- 5917 Telegraph Road Alexandria, VA United States

Information
- Type: Independent
- Established: 1941
- Founder: Marion Browne
- Head of school: Peggy Otey
- Faculty: 38
- Grades: PK3 through 8th
- Enrollment: 200
- Average class size: 12
- Student to teacher ratio: 6:1
- Mascot: Bruin
- Website: www.browneacademy.org

= Browne Academy =

School

Browne Academy is an independent, coeducational day school in Alexandria, Virginia. It serves around 200 students age 3 through eighth grade on an 11-acre campus.

==History==
Browne Academy was founded in 1941 as the first integrated school in Virginia. At the time, it was named the Brownie School, which continued to be the name of the preschool after the elementary school became Browne Academy in 1975. The Brownie School served preschool through third grade, and fourth and fifth grade were added in 1958. In 1986, a building was acquired to house the new middle school.

=======

• _SET OF TASKS_
1. According to the Browne Academy page, why was a building acquired in 1986?
2. For each statement below, answer yes or no according to the Browne Academy page, and quote the words of the page that decide it. (a) The school was founded in 1941. (b) Fourth and fifth grade were added in 1975. (c) The campus covers 11 acres.
3. From the Browne Academy page, copy the stretch from "Browne Academy is" through "new middle school." word for word.

• _ENTRIES SHOWN_
=======

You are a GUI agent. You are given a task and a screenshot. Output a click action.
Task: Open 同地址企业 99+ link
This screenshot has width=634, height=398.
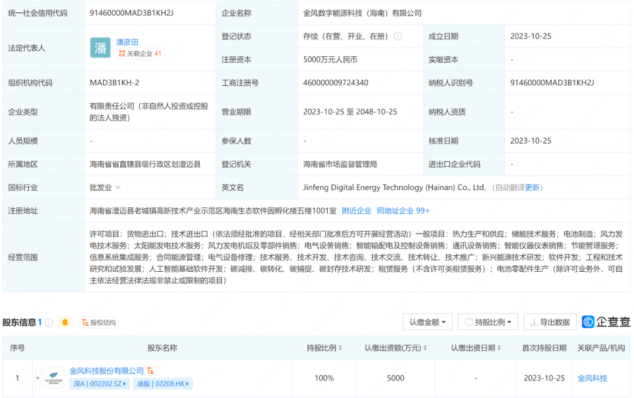(403, 211)
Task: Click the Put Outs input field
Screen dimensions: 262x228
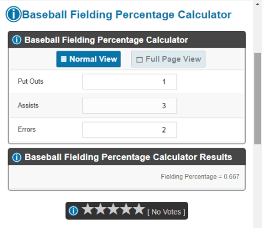Action: (129, 82)
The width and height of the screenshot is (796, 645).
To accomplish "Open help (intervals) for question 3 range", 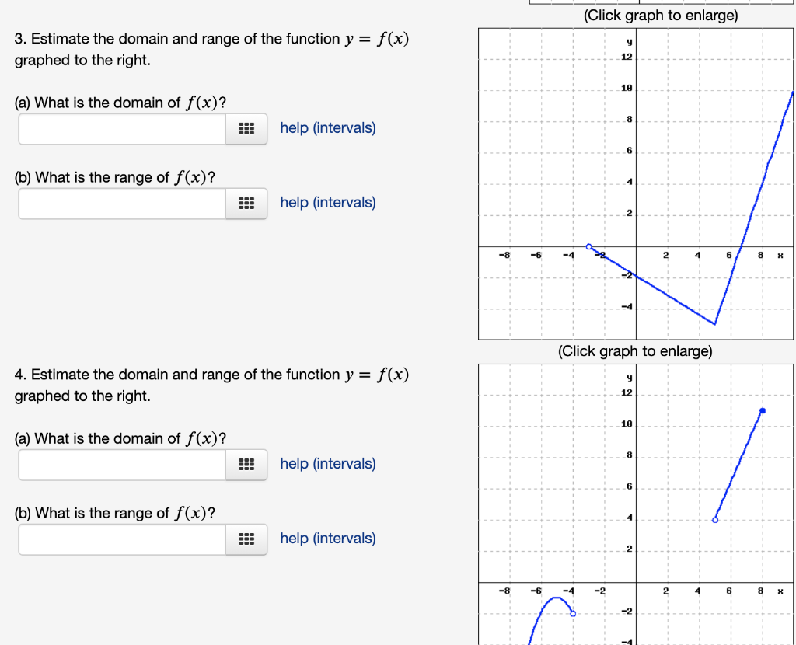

=======

• _ANSWERS FOR THIS EXERCISE_
1. The building was acquired to house the new middle school.

2.
(a) Yes: "Browne Academy was founded in 1941 as the first integrated school in Virginia."
(b) No: "fourth and fifth grade were added in 1958."
(c) Yes: "on an 11-acre campus."

3.
Browne Academy is an independent, coeducational day school in Alexandria, Virginia. It serves around 200 students age 3 through eighth grade on an 11-acre campus.

==History==
Browne Academy was founded in 1941 as the first integrated school in Virginia. At the time, it was named the Brownie School, which continued to be the name of the preschool after the elementary school became Browne Academy in 1975. The Brownie School served preschool through third grade, and fourth and fifth grade were added in 1958. In 1986, a building was acquired to house the new middle school.